Eugene Marchese, of retirement community developer Guild Living, said the Government's plans do not go far enough in addressing Britain's shortage of purpose-built housing for older people.
He said: “In the rush to build we must not forget the needs of people in later life, who face a worsening shortage of high-quality later living accommodation that can support their health and wellbeing, and provide them with tailored care, should they need it.
“As the government consults on how local areas assess and plan to meet their housing needs, it is imperative that the needs of older people are not forgotten. With the right implementation, these reforms create a fantastic opportunity to repurpose town centre sites to create a new generation of retirement homes that restore people in later life to their rightful place at the heart of our communities.”
There were also concerns about the environmental measures contained within the proposals.
Nikki Williams, director of campaigning and policy at The Wildlife Trusts, said tree-lined streets are not enough.

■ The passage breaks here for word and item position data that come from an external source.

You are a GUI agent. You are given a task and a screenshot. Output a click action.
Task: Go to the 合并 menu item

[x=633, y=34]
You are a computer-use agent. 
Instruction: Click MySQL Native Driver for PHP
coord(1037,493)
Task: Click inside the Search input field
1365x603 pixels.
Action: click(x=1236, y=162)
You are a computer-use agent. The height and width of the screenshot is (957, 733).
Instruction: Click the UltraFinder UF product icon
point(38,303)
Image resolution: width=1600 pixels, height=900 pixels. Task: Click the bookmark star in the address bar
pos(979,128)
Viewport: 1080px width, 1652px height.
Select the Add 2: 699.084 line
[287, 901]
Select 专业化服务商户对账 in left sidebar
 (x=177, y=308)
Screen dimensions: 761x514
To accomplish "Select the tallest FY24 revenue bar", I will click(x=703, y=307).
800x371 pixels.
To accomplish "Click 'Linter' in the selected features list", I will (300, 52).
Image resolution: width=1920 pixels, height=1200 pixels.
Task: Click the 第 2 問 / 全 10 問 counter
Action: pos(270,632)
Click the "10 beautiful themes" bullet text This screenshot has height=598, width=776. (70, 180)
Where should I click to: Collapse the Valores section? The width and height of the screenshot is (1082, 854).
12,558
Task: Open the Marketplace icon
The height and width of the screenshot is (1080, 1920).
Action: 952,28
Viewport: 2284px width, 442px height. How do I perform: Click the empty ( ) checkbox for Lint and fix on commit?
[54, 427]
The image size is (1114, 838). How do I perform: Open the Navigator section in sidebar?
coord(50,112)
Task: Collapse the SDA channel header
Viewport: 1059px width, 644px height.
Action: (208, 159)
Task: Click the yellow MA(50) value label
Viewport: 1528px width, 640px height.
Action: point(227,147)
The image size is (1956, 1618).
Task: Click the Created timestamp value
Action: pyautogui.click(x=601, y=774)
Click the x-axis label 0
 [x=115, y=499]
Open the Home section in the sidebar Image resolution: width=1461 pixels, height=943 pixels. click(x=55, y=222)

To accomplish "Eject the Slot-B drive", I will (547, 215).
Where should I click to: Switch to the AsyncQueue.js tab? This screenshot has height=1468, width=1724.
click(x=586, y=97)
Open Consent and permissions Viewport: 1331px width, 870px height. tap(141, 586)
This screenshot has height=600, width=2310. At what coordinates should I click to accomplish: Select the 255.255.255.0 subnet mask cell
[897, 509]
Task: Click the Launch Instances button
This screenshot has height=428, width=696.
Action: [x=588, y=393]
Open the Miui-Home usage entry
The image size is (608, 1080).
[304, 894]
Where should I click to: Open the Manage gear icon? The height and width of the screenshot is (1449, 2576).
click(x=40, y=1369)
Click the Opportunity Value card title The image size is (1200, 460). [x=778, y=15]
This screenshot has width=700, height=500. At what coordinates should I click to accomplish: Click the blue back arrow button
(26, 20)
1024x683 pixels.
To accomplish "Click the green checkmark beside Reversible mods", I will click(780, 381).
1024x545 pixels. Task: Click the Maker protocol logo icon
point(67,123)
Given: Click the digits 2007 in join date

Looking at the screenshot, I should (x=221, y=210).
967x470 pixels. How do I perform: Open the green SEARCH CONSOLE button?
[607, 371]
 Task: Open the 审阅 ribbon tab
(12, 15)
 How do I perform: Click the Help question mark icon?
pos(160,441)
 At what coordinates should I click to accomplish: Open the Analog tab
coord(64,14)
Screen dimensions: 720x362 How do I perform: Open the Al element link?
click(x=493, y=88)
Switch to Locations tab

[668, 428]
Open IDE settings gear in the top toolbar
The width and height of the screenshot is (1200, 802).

She added: “Parks, green spaces and all the areas around our homes must be part of a wild network of nature-rich areas that will benefit bees and birds as much as it will enable people to connect with on-your-doorstep nature every single day.”
John Alker, director of policy and places at the UK Green Building Council, said they were “deeply concerned” by the 2050 target for carbon neutral homes.
“All new homes must rather be net zero carbon in operation by 2030 at the latest, in order to meet our national net zero target,” he said.